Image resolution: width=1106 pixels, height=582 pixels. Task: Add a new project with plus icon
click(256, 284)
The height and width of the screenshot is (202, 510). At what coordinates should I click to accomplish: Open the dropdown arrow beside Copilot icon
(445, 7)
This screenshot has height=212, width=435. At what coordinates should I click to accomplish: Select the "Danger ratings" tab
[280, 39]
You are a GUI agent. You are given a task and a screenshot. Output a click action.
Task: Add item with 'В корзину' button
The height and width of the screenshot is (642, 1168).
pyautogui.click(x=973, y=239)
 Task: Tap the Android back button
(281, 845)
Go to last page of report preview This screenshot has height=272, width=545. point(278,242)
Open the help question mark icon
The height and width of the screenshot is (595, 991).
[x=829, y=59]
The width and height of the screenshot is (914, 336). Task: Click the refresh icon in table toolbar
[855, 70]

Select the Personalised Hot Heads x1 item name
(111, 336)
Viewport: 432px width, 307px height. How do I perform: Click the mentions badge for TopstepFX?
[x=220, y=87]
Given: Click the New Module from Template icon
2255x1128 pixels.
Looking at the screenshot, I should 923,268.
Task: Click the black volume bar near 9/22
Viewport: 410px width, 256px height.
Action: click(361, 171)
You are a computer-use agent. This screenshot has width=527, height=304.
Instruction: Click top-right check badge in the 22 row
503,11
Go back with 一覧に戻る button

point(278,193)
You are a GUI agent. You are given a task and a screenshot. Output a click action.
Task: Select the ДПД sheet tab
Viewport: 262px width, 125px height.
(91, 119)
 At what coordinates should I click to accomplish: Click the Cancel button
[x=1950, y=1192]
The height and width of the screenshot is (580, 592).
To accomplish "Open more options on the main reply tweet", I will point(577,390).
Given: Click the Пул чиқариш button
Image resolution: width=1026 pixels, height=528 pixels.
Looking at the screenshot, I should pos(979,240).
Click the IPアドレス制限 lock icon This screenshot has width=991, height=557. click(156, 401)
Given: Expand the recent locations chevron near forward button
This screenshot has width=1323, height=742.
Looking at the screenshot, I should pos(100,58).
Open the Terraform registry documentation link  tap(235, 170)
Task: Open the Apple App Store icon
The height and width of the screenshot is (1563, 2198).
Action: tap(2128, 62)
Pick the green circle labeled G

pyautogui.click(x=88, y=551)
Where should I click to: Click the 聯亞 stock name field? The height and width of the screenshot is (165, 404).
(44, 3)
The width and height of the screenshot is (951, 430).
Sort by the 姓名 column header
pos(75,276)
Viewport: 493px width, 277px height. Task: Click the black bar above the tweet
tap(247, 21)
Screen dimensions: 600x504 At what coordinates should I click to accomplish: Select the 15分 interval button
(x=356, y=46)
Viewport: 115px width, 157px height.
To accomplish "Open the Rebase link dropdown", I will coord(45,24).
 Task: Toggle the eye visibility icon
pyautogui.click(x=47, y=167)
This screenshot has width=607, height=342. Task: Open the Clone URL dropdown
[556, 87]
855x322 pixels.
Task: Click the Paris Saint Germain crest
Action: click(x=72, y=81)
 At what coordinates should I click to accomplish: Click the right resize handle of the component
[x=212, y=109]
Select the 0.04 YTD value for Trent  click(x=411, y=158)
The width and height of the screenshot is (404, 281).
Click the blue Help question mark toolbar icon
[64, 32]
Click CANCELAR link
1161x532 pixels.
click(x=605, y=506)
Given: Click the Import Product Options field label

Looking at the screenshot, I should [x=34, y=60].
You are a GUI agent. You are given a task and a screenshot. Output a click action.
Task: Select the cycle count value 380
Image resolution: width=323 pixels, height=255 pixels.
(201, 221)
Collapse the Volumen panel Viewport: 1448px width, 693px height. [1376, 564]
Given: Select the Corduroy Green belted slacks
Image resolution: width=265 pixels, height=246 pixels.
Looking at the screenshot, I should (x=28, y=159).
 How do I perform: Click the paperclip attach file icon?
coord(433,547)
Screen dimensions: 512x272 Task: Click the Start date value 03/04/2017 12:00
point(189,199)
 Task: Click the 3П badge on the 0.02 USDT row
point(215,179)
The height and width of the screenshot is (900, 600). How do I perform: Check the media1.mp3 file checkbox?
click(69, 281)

· · · · · · ·

*WHAT NEEDS TO BE DONE*.
Find every line in the data above that contains the word "tweet" and copy each one. Case counts.

*TASK OUTPUT*.
To accomplish "Open more options on the main reply tweet", I will point(577,390).
Viewport: 493px width, 277px height. Task: Click the black bar above the tweet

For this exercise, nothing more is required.